-- What the task requires --
Reproduce each record exactly, leaving nothing out.

+++

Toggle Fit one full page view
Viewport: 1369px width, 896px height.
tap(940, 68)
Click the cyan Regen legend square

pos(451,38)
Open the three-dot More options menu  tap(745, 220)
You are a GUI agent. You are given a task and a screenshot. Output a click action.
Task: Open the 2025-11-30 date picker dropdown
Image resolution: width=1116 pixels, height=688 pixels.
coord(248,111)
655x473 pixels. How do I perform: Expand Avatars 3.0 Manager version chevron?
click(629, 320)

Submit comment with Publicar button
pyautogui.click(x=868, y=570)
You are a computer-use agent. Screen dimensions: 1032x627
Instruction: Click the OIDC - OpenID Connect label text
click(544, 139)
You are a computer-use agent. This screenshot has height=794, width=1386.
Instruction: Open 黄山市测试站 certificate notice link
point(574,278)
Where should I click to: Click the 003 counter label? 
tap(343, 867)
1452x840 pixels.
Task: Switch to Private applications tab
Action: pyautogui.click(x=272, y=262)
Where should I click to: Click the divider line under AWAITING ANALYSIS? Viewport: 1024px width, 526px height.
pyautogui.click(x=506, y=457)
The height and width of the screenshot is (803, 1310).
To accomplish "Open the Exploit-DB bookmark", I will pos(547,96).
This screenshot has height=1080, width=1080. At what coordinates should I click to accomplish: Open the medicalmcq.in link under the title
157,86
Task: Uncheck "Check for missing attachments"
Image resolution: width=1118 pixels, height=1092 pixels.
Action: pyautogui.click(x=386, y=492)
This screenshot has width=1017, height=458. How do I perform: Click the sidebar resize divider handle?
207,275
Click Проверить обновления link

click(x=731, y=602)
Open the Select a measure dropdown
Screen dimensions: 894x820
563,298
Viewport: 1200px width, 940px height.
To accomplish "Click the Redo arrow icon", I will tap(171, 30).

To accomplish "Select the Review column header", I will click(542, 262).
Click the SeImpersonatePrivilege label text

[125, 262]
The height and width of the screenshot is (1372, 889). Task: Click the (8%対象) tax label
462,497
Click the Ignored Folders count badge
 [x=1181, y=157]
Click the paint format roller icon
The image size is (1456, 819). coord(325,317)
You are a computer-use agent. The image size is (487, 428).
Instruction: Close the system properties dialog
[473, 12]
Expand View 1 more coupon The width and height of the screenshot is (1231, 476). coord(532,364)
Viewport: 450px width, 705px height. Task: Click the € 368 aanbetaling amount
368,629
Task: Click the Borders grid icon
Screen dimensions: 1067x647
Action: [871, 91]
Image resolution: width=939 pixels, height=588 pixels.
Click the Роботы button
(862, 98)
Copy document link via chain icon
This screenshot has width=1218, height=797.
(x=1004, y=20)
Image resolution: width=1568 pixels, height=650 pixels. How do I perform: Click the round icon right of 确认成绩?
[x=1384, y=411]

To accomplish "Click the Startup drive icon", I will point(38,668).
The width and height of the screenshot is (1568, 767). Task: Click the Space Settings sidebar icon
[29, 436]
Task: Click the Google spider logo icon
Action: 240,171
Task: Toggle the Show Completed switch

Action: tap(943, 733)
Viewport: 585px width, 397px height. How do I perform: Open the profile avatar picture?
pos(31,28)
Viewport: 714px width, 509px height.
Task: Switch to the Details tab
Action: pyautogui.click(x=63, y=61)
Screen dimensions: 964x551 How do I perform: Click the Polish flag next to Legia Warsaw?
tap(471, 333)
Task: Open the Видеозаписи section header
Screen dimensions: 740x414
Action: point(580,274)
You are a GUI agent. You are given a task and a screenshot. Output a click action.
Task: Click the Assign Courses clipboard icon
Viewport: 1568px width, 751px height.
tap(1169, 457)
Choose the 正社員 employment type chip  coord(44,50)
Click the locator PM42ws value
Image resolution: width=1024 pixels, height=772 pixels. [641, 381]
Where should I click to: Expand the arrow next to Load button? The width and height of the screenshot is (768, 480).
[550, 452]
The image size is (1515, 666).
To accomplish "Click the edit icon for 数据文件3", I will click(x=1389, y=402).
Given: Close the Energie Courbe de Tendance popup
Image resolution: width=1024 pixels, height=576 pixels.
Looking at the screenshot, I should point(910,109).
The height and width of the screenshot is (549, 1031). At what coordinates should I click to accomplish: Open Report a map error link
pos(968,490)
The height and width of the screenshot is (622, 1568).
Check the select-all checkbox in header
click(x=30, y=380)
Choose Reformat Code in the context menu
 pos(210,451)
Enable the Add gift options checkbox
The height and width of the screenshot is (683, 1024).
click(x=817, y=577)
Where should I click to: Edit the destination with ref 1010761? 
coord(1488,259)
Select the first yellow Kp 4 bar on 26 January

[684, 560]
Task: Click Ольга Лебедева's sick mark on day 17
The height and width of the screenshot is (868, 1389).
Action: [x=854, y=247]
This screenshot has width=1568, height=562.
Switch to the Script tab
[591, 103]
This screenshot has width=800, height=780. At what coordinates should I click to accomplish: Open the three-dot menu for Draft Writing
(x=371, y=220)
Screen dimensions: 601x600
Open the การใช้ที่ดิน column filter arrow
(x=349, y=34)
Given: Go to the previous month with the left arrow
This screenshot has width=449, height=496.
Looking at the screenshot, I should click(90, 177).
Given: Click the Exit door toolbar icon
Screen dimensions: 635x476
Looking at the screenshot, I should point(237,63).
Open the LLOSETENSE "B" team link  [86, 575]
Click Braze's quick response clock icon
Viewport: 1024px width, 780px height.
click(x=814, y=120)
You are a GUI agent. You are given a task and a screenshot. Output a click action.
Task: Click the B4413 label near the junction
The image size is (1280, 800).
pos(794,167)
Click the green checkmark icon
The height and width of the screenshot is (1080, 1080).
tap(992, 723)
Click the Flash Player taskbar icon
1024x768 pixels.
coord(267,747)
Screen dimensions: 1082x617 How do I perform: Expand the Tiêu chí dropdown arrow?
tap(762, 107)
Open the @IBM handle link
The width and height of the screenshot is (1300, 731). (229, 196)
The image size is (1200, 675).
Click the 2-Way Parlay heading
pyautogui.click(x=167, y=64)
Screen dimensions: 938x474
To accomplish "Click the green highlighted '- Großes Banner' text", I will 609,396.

+++

-- Answer box --
Toggle Fit one full page view
Viewport: 1369px width, 896px height.
tap(940, 68)
Click the cyan Regen legend square

pos(451,38)
Open the three-dot More options menu  tap(745, 220)
You are a GUI agent. You are given a task and a screenshot. Output a click action.
Task: Open the 2025-11-30 date picker dropdown
Image resolution: width=1116 pixels, height=688 pixels.
coord(248,111)
655x473 pixels. How do I perform: Expand Avatars 3.0 Manager version chevron?
click(629, 320)

Submit comment with Publicar button
pyautogui.click(x=868, y=570)
You are a computer-use agent. Screen dimensions: 1032x627
Instruction: Click the OIDC - OpenID Connect label text
click(544, 139)
You are a computer-use agent. This screenshot has height=794, width=1386.
Instruction: Open 黄山市测试站 certificate notice link
point(574,278)
Where should I click to: Click the 003 counter label? 
tap(343, 867)
1452x840 pixels.
Task: Switch to Private applications tab
Action: pyautogui.click(x=272, y=262)
Where should I click to: Click the divider line under AWAITING ANALYSIS? Viewport: 1024px width, 526px height.
pyautogui.click(x=506, y=457)
The height and width of the screenshot is (803, 1310).
To accomplish "Open the Exploit-DB bookmark", I will pos(547,96).
This screenshot has height=1080, width=1080. At what coordinates should I click to accomplish: Open the medicalmcq.in link under the title
157,86
Task: Uncheck "Check for missing attachments"
Image resolution: width=1118 pixels, height=1092 pixels.
Action: pyautogui.click(x=386, y=492)
This screenshot has width=1017, height=458. How do I perform: Click the sidebar resize divider handle?
207,275
Click Проверить обновления link

click(x=731, y=602)
Open the Select a measure dropdown
Screen dimensions: 894x820
563,298
Viewport: 1200px width, 940px height.
To accomplish "Click the Redo arrow icon", I will tap(171, 30).

To accomplish "Select the Review column header", I will click(542, 262).
Click the SeImpersonatePrivilege label text

[125, 262]
The height and width of the screenshot is (1372, 889). Task: Click the (8%対象) tax label
462,497
Click the Ignored Folders count badge
 [x=1181, y=157]
Click the paint format roller icon
The image size is (1456, 819). coord(325,317)
You are a computer-use agent. The image size is (487, 428).
Instruction: Close the system properties dialog
[473, 12]
Expand View 1 more coupon The width and height of the screenshot is (1231, 476). coord(532,364)
Viewport: 450px width, 705px height. Task: Click the € 368 aanbetaling amount
368,629
Task: Click the Borders grid icon
Screen dimensions: 1067x647
Action: [871, 91]
Image resolution: width=939 pixels, height=588 pixels.
Click the Роботы button
(862, 98)
Copy document link via chain icon
This screenshot has width=1218, height=797.
(x=1004, y=20)
Image resolution: width=1568 pixels, height=650 pixels. How do I perform: Click the round icon right of 确认成绩?
[x=1384, y=411]

To accomplish "Click the Startup drive icon", I will point(38,668).
The width and height of the screenshot is (1568, 767). Task: Click the Space Settings sidebar icon
[29, 436]
Task: Click the Google spider logo icon
Action: 240,171
Task: Toggle the Show Completed switch

Action: tap(943, 733)
Viewport: 585px width, 397px height. How do I perform: Open the profile avatar picture?
pos(31,28)
Viewport: 714px width, 509px height.
Task: Switch to the Details tab
Action: pyautogui.click(x=63, y=61)
Screen dimensions: 964x551 How do I perform: Click the Polish flag next to Legia Warsaw?
tap(471, 333)
Task: Open the Видеозаписи section header
Screen dimensions: 740x414
Action: point(580,274)
You are a GUI agent. You are given a task and a screenshot. Output a click action.
Task: Click the Assign Courses clipboard icon
Viewport: 1568px width, 751px height.
tap(1169, 457)
Choose the 正社員 employment type chip  coord(44,50)
Click the locator PM42ws value
Image resolution: width=1024 pixels, height=772 pixels. [641, 381]
Where should I click to: Expand the arrow next to Load button? The width and height of the screenshot is (768, 480).
[550, 452]
The image size is (1515, 666).
To accomplish "Click the edit icon for 数据文件3", I will click(x=1389, y=402).
Given: Close the Energie Courbe de Tendance popup
Image resolution: width=1024 pixels, height=576 pixels.
Looking at the screenshot, I should point(910,109).
The height and width of the screenshot is (549, 1031). At what coordinates should I click to accomplish: Open Report a map error link
pos(968,490)
The height and width of the screenshot is (622, 1568).
Check the select-all checkbox in header
click(x=30, y=380)
Choose Reformat Code in the context menu
 pos(210,451)
Enable the Add gift options checkbox
The height and width of the screenshot is (683, 1024).
click(x=817, y=577)
Where should I click to: Edit the destination with ref 1010761? 
coord(1488,259)
Select the first yellow Kp 4 bar on 26 January

[684, 560]
Task: Click Ольга Лебедева's sick mark on day 17
The height and width of the screenshot is (868, 1389).
Action: [x=854, y=247]
This screenshot has width=1568, height=562.
Switch to the Script tab
[591, 103]
This screenshot has width=800, height=780. At what coordinates should I click to accomplish: Open the three-dot menu for Draft Writing
(x=371, y=220)
Screen dimensions: 601x600
Open the การใช้ที่ดิน column filter arrow
(x=349, y=34)
Given: Go to the previous month with the left arrow
This screenshot has width=449, height=496.
Looking at the screenshot, I should click(90, 177).
Given: Click the Exit door toolbar icon
Screen dimensions: 635x476
Looking at the screenshot, I should point(237,63).
Open the LLOSETENSE "B" team link  [86, 575]
Click Braze's quick response clock icon
Viewport: 1024px width, 780px height.
click(x=814, y=120)
You are a GUI agent. You are given a task and a screenshot. Output a click action.
Task: Click the B4413 label near the junction
The image size is (1280, 800).
pos(794,167)
Click the green checkmark icon
The height and width of the screenshot is (1080, 1080).
tap(992, 723)
Click the Flash Player taskbar icon
1024x768 pixels.
coord(267,747)
Screen dimensions: 1082x617 How do I perform: Expand the Tiêu chí dropdown arrow?
tap(762, 107)
Open the @IBM handle link
The width and height of the screenshot is (1300, 731). (229, 196)
The image size is (1200, 675).
Click the 2-Way Parlay heading
pyautogui.click(x=167, y=64)
Screen dimensions: 938x474
To accomplish "Click the green highlighted '- Großes Banner' text", I will 609,396.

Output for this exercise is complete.